How grand was it to see Siouxsie Sioux slink out onto the Irving Plaza stage like a Goth predator? She kicked off her North American tour this past weekend with two shows at Irving Plaza in Manhattan in support of her new solo album Mantaray (which apparently, is quite good). But really, who cares? It's Siouxsie. The icon, the witch, the queen banshee. She could be sipping lemonade on the Coney Island boardwalk at high noon and the air would still smell of burnt embers. Thirty years after The Scream, Siouxsie stands alone; no Banshees, no Creatures, no Morrissey and certainly no Sid Vicious at her side. She's playing solitaire these days, even striking the 'Sioux' off the credits to Mantaray. She's got a point--there's hardly anyone who approaches her level of pop stardom encased in gothic glamour and feminine mystique. Her allure is legendary, with everyone from My Bloody Valentine to Goldfrapp to Karen O citing her as an influence. And so on Saturday night, Siouxsie slashed and burned through her set like a woman possessed, looking ready to both fire off her tour and to reclaim her rightful title as darkest woman alive.

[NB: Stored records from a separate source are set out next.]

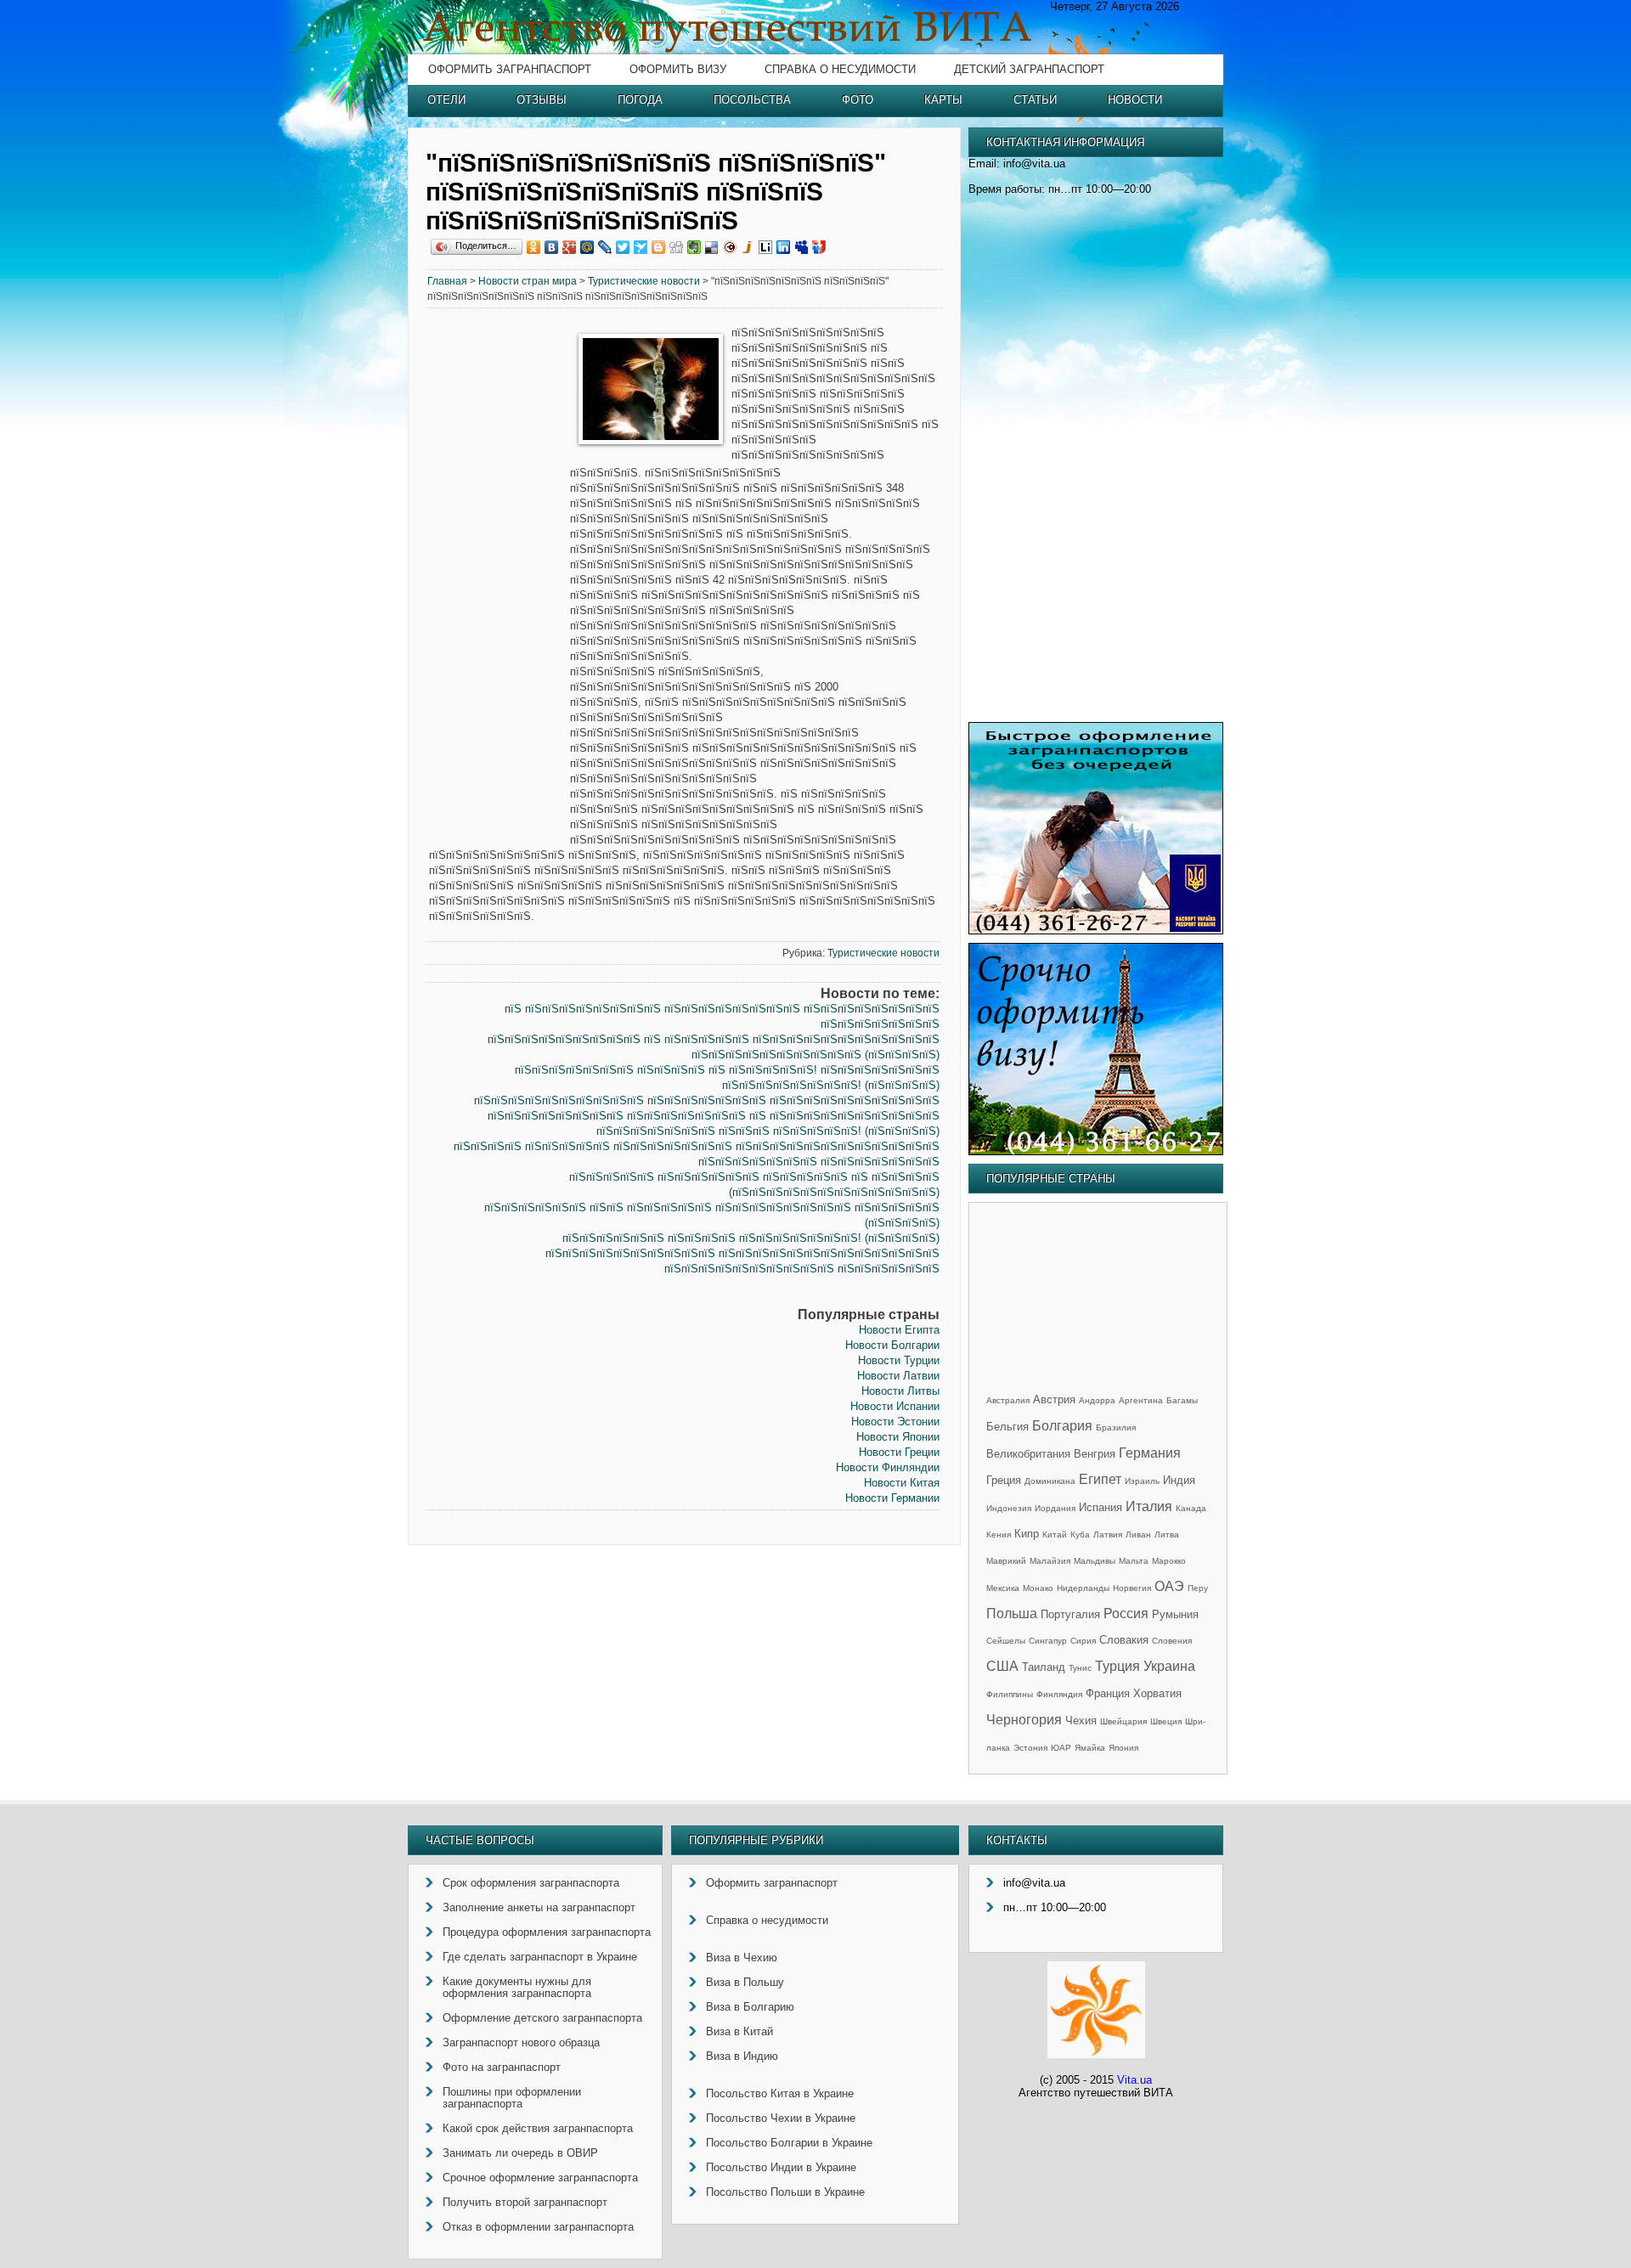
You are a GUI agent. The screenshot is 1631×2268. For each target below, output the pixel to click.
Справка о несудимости (840, 69)
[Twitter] (623, 247)
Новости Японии (898, 1436)
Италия (1149, 1506)
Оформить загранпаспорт (509, 69)
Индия (1179, 1480)
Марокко (1169, 1561)
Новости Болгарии (892, 1345)
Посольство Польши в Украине (785, 2192)
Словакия (1123, 1639)
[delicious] (712, 247)
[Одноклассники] (534, 247)
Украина (1169, 1666)
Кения (998, 1534)
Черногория (1024, 1719)
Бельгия (1007, 1426)
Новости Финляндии (888, 1467)
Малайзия (1050, 1561)
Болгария (1062, 1426)
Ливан (1138, 1534)
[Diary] (730, 247)
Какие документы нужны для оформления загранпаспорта (517, 1987)
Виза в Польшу (745, 1982)
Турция (1117, 1666)
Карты (943, 99)
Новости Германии (892, 1498)
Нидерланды (1083, 1588)
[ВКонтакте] (552, 247)
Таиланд (1043, 1667)
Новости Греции (899, 1452)
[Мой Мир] (587, 247)
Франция (1108, 1693)
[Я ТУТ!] (819, 247)
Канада (1191, 1508)
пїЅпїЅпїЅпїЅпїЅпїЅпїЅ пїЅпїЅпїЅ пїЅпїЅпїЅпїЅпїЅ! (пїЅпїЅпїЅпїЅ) (768, 1131)
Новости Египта (899, 1329)
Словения (1172, 1640)
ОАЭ (1169, 1586)
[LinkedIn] (784, 247)
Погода (640, 99)
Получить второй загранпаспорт (525, 2202)
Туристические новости (644, 281)
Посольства (752, 99)
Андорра (1097, 1400)
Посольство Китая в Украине (780, 2093)
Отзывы (541, 99)
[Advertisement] (498, 584)
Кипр (1026, 1533)
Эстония (1030, 1747)
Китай (1054, 1534)
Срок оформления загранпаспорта (531, 1882)
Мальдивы (1094, 1561)
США (1002, 1666)
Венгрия (1094, 1453)
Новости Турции (899, 1360)
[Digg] (677, 247)
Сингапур (1048, 1640)
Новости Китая (902, 1482)
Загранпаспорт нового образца (521, 2042)
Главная (447, 281)
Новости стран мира (527, 281)
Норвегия (1132, 1588)
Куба (1080, 1534)
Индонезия (1008, 1508)
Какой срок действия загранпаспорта (538, 2128)
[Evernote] (694, 247)
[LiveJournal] (605, 247)
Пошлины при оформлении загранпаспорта (512, 2097)
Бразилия (1116, 1427)
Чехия (1081, 1720)
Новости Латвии (898, 1375)
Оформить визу (677, 69)
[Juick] (748, 247)
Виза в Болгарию (750, 2006)
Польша (1011, 1613)
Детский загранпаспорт (1029, 69)
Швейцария (1123, 1721)
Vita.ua (1134, 2079)
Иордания (1055, 1508)
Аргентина (1141, 1400)
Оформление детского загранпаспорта (542, 2017)
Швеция (1166, 1721)
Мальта (1133, 1561)
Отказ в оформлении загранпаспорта (538, 2226)
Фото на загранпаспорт (502, 2067)
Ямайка (1090, 1747)
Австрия (1054, 1399)
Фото (857, 99)
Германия (1150, 1453)
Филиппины (1009, 1694)
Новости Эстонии (895, 1421)
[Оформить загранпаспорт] (1095, 930)
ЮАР (1061, 1747)
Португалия (1070, 1614)
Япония (1123, 1747)
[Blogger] (659, 247)
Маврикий (1006, 1561)
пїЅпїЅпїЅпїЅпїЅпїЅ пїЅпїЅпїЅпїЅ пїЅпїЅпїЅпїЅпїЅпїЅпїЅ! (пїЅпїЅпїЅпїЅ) (751, 1238)
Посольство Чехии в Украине (780, 2118)
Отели (446, 99)
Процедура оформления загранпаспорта (547, 1932)
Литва (1166, 1534)
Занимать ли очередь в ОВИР (520, 2153)
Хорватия (1157, 1693)
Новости (1135, 99)
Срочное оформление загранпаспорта (540, 2177)
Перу (1198, 1588)
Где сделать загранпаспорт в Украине (540, 1956)
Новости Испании (895, 1406)
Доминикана (1049, 1481)
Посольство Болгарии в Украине (789, 2142)
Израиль (1142, 1481)
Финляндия (1059, 1694)
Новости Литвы (900, 1391)
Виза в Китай (739, 2031)
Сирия (1083, 1640)
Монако (1038, 1588)
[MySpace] (801, 247)
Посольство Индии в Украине (781, 2167)
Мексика (1002, 1588)
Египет (1100, 1479)
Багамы (1182, 1400)
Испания (1100, 1507)
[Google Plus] (569, 247)
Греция (1003, 1480)
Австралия (1008, 1400)
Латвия (1107, 1534)
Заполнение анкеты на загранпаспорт (539, 1907)
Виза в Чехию (741, 1957)
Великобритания (1028, 1453)
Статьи (1035, 99)
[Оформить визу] (1095, 1151)
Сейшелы (1005, 1640)
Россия (1125, 1613)
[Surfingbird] (641, 247)
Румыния (1175, 1614)
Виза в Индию (742, 2056)
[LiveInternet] (766, 247)
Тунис (1080, 1668)
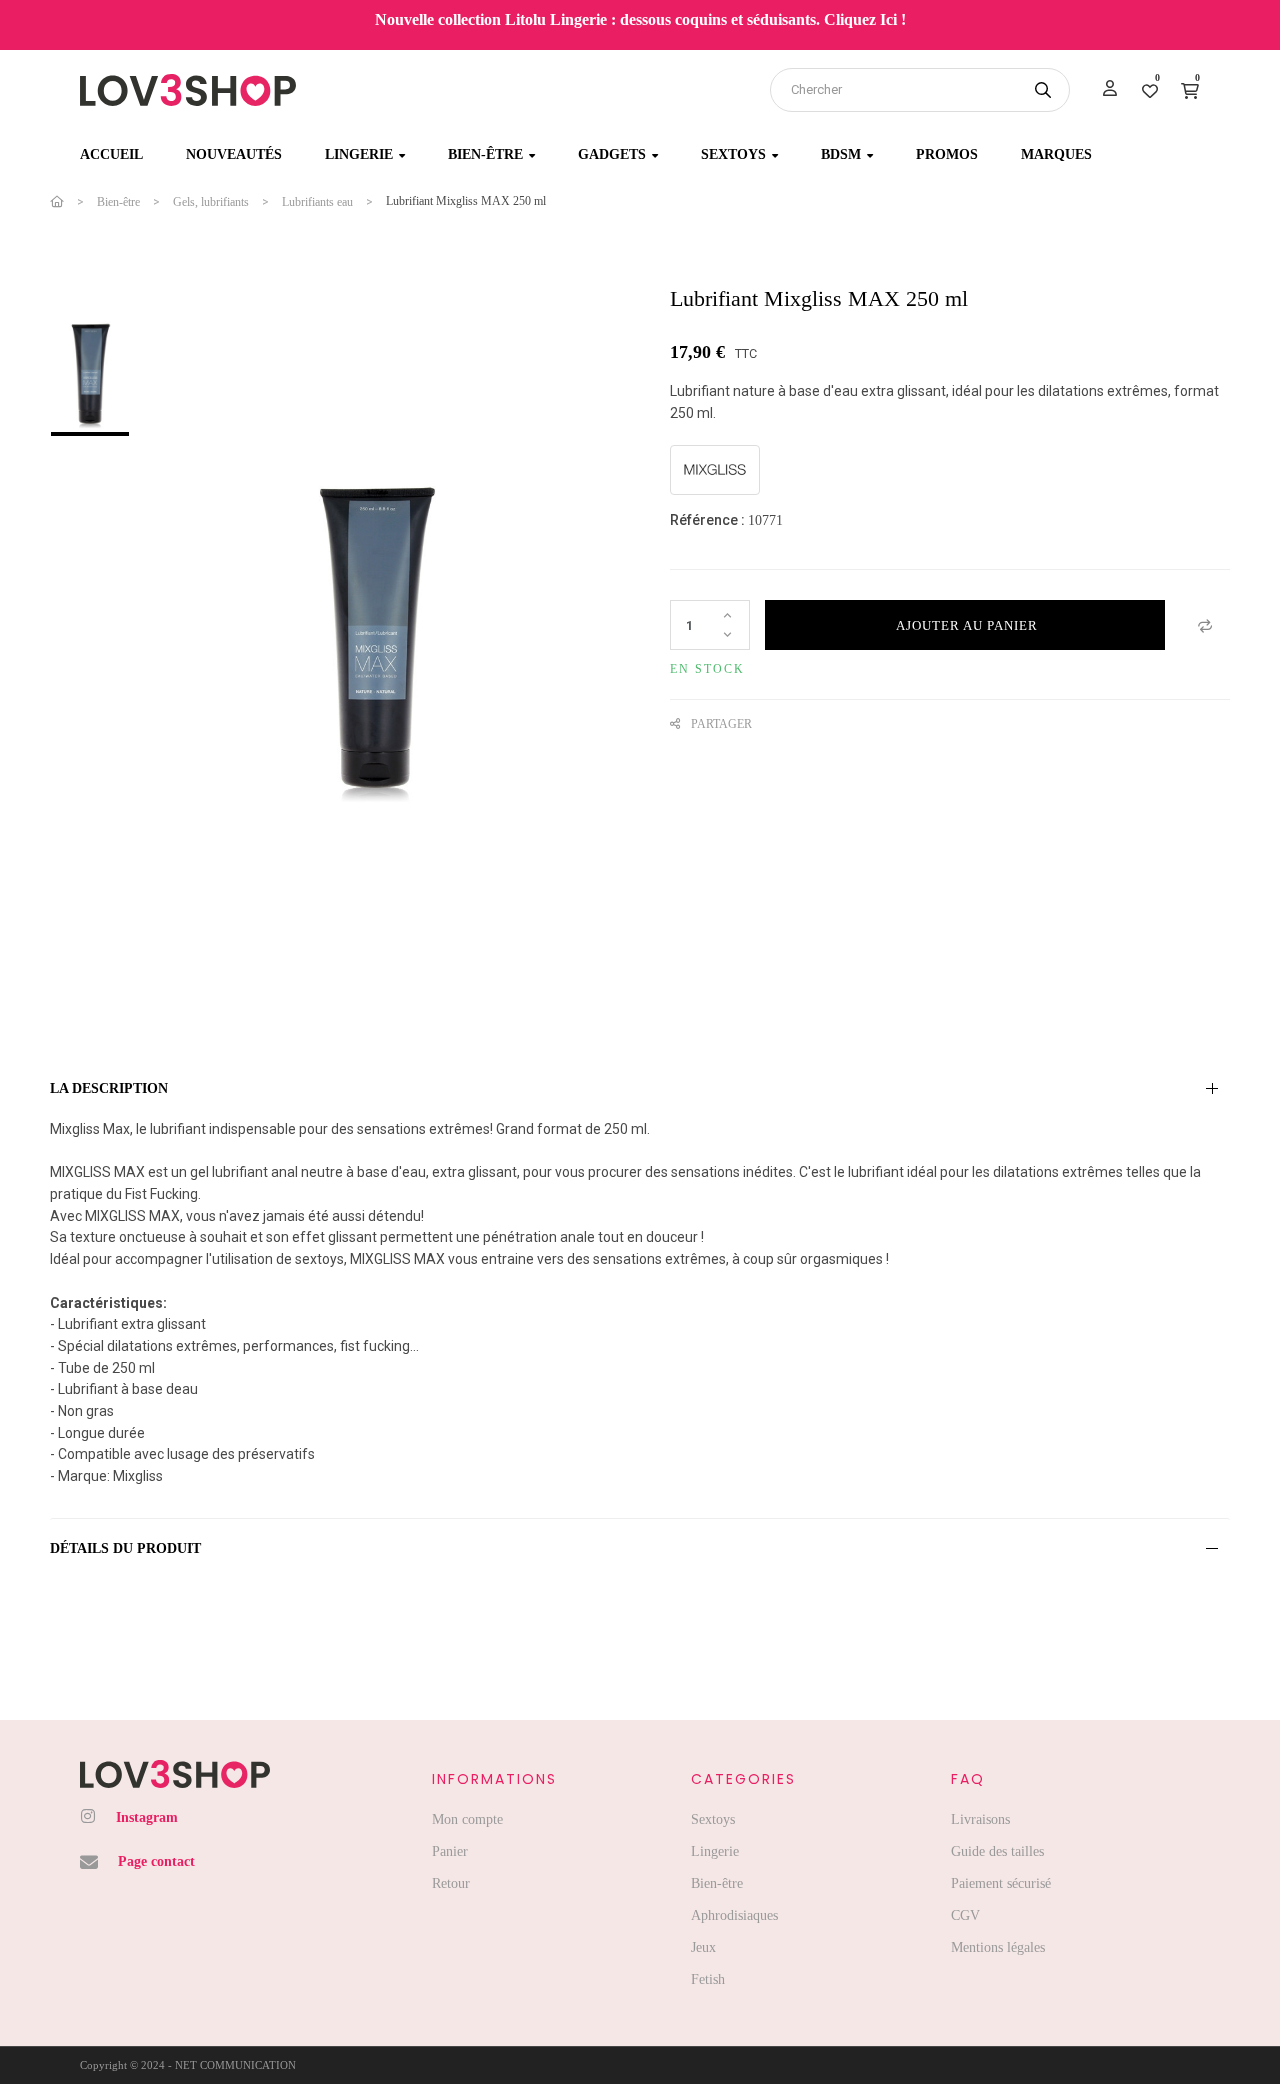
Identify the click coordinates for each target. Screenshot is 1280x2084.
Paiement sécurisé (1001, 1883)
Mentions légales (998, 1947)
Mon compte (467, 1819)
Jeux (703, 1947)
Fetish (708, 1979)
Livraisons (980, 1819)
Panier (450, 1851)
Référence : (707, 520)
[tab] (640, 1089)
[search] (1043, 90)
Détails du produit (125, 1548)
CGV (965, 1915)
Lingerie (715, 1851)
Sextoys (713, 1819)
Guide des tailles (997, 1851)
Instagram (147, 1817)
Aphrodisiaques (734, 1915)
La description (109, 1088)
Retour (451, 1883)
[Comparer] (1205, 625)
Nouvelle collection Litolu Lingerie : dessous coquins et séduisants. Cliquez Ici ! (640, 19)
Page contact (156, 1861)
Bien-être (717, 1883)
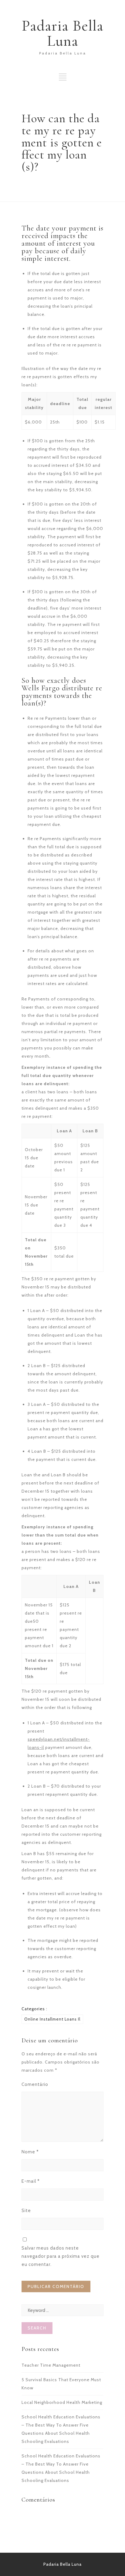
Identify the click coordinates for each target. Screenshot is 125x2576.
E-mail (31, 2181)
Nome (30, 2152)
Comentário (35, 2084)
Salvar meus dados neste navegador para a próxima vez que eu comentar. (61, 2256)
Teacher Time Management (51, 2365)
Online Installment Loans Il (52, 2019)
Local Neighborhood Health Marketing (62, 2402)
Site (26, 2210)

With her silver Avengers cat suit (she's never been shy about her affinity for Emma Peel) and trademark eyebrows, Siouxsie leap, cut and knifed with the energy of an ageless ocelot. She seemed keen on drawing upon Mantaray for a large part of the set, as the first three songs she performed where all from the new album ("They Follow You," "About To Happen," "Here Comes The Day"). She then delivered the two-pronged attack of "Dear Prudence" into "Hong Kong Garden," to much fan reverence. She mentioned that she wanted to perform "Hong Kong Garden" as it was the 30th anniversary of the single. Thirty years later, it still sounds just as intricate and modern, mainly due to the fantastic, wiry guitar lines in the song. The new guitarist did his best Banshee impersonation, thinning down his sound and laying sheets of echo and reverb over the top. The band then ran into the hissing, moody "Night Shift" off the seminal Juju album. I kept holding out for "Halloween" but it never came. Oh well. More tracks of Mantaray were delivered, and she closed the show with "Into A Swan", the anthemic electro-rock single off the album.
The crowd cheered her back for the first encore, and she shared an anecdote about how she used to try to quit smoking. About how every time she would quit, her body would reject everything and break down, and so she decided to "quit quitting" and start smoking again. The band then launched into "Nicotine Stain," the dizzy, bewitching track from 1978's The Scream. The Basement Jaxx collaboration single "Cish Cash" closed out the first encore set, and she returned once more to do "If It Doesn't Kill You." The crowd was euphoric by then, having just witnessed an icon deliver the goods. The devotion was palpable. She cooly accepted all the flowers from the front row, and seemed genuinely charged to be in front of a live audience. Then she graciously exited from the stage, still facing the crowd; it felt like a ceremony.